■ Screen-element location records:
↓

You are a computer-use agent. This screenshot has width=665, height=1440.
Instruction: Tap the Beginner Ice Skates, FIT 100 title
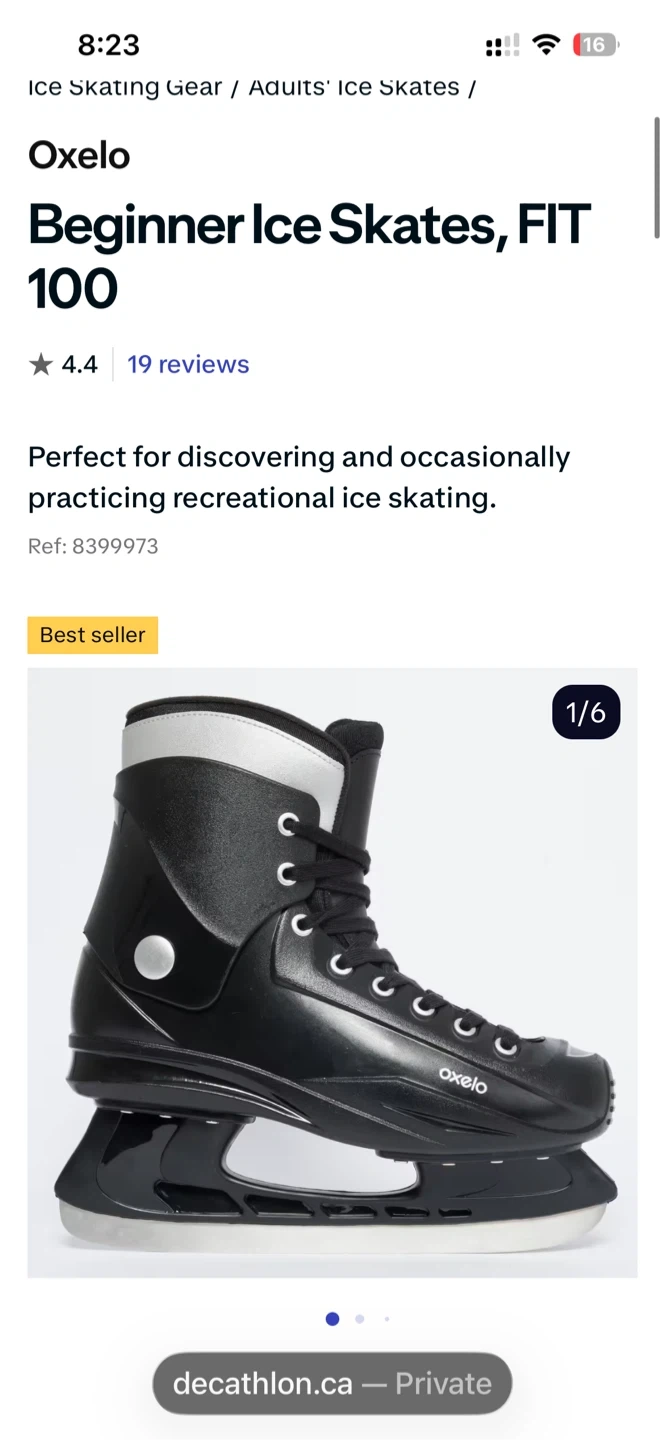coord(308,256)
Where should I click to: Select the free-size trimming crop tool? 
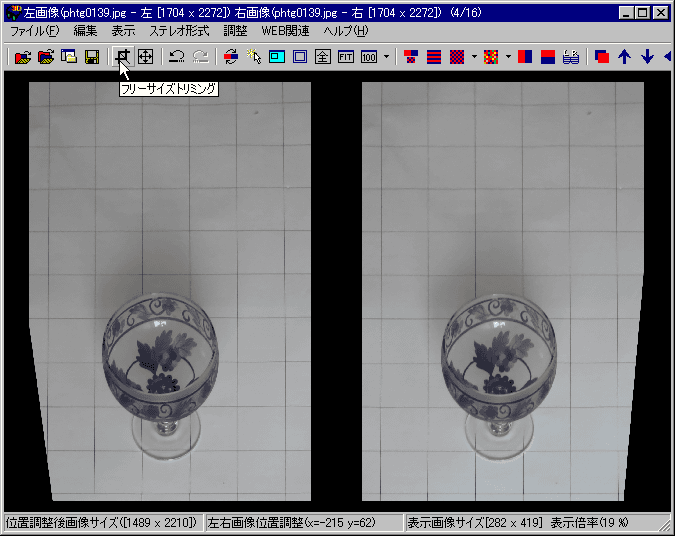coord(122,57)
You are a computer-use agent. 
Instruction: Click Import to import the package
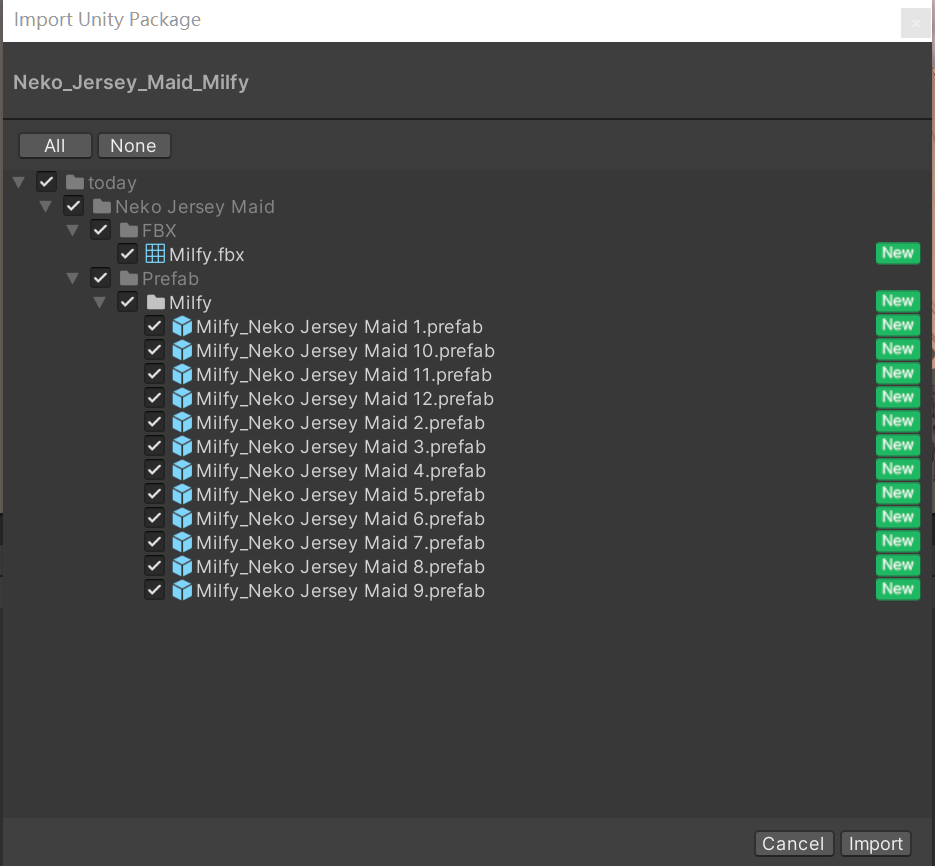[x=876, y=844]
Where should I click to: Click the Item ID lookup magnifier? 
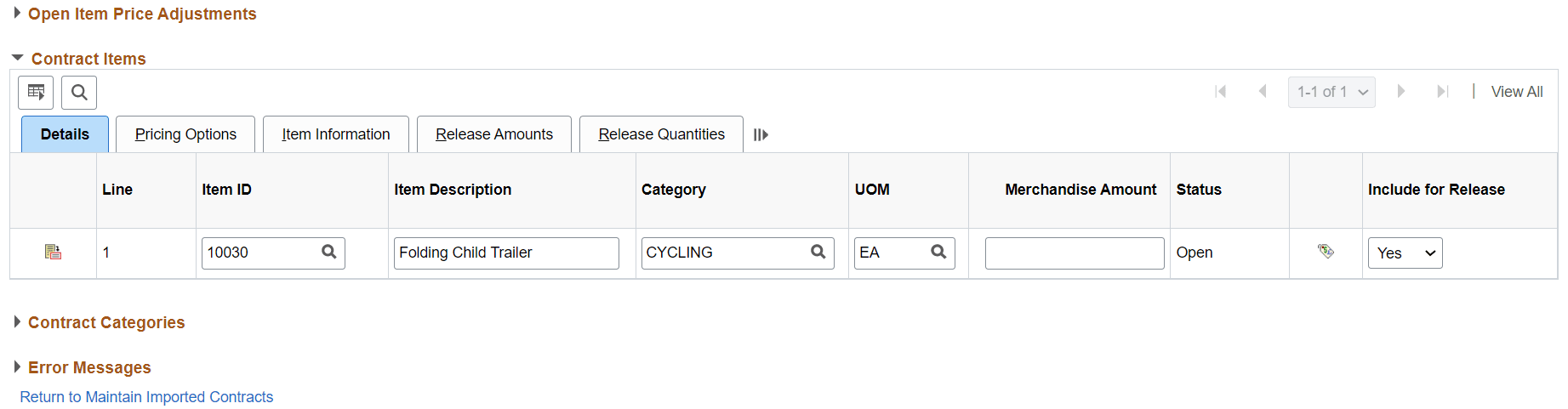[329, 252]
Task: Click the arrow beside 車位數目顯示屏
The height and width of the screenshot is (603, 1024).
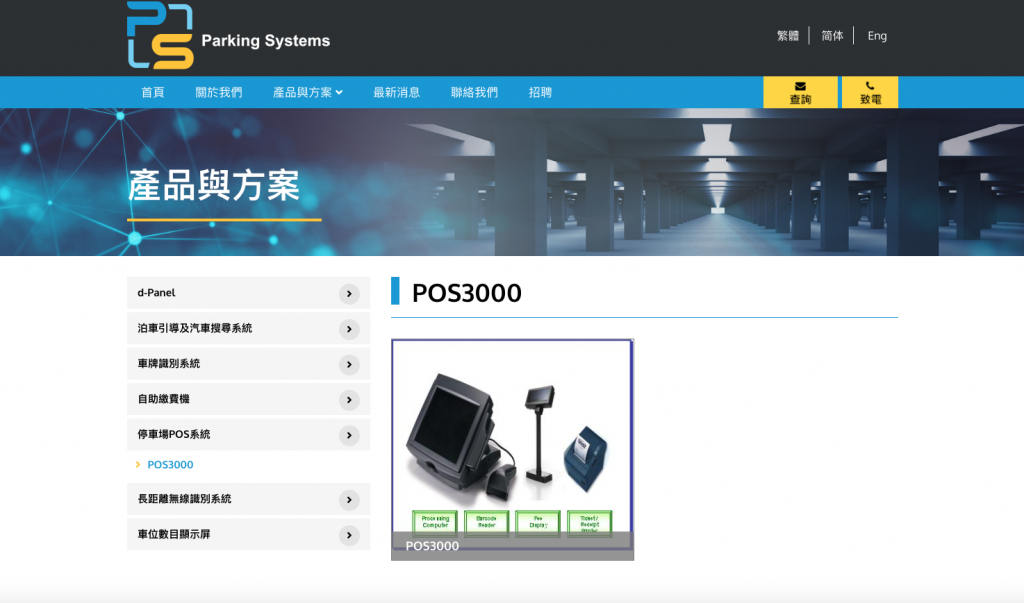Action: pos(349,535)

↑

■ To do: Pull every line of text from the items above, word for word, omitting the pictures.

■ Response:
You are a computer-use agent. This screenshot has width=665, height=1440.
Instruction: Tap the Beginner Ice Skates, FIT 100 title
coord(308,256)
Where should I click to: Select the free-size trimming crop tool? 
coord(122,57)
You are a computer-use agent. 
Instruction: Click Import to import the package
[x=876, y=844]
Where should I click to: Click the Item ID lookup magnifier? 
[329, 252]
Task: Click the arrow beside 車位數目顯示屏
The height and width of the screenshot is (603, 1024).
Action: pos(349,535)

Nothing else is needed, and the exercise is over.